This picture doesn’t even begin to do my dear friend Jay’s meadow justice. His new house (which feels ancient and lived in and almost smoky with tangible good vibes even though they just moved in) is bermed into a hillside and the sloping greens on all sides are simply filled to bursting with wild baby’s breath, black eyed susan’s, zinnias, cosmos, feathery coreopsis, plain little daisies, queen anne’s lace, wild yarrow, sunflowers, branching asters, and the whole thing is chock full of bees. He planted it all, wide strides and a linen bag of seeds at his hip, feeding a rain of possibility across the fall-dark naked earth in last year’s chill, and now it’s this. To me it feels like magic, but he’s the kind of man who makes you see that magic like this beauty is just intention with a touch of wonder.
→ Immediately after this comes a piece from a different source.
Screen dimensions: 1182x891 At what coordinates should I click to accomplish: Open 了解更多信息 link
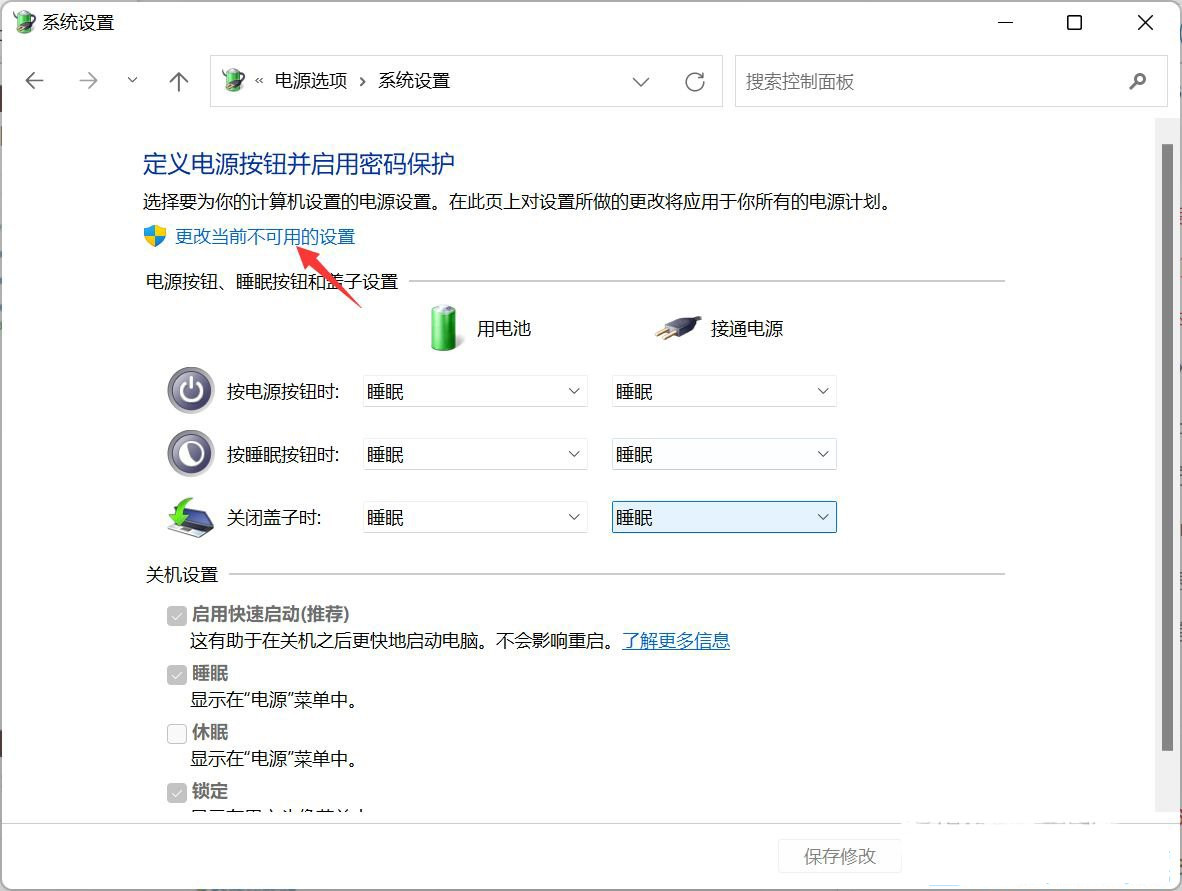[676, 641]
After our last visit, just as we were leaving, his sun-kissed bride ran out of the house with one of her precious jars and a pair of Japanese shears in hand and said you must take flowers with you, take as many as you can. These are my kind of people, in every possible way.
This is called bearding and lots of people confuse it with swarming, but it’s just a few ladies hanging out, cooling off in the late indian summer afternoon.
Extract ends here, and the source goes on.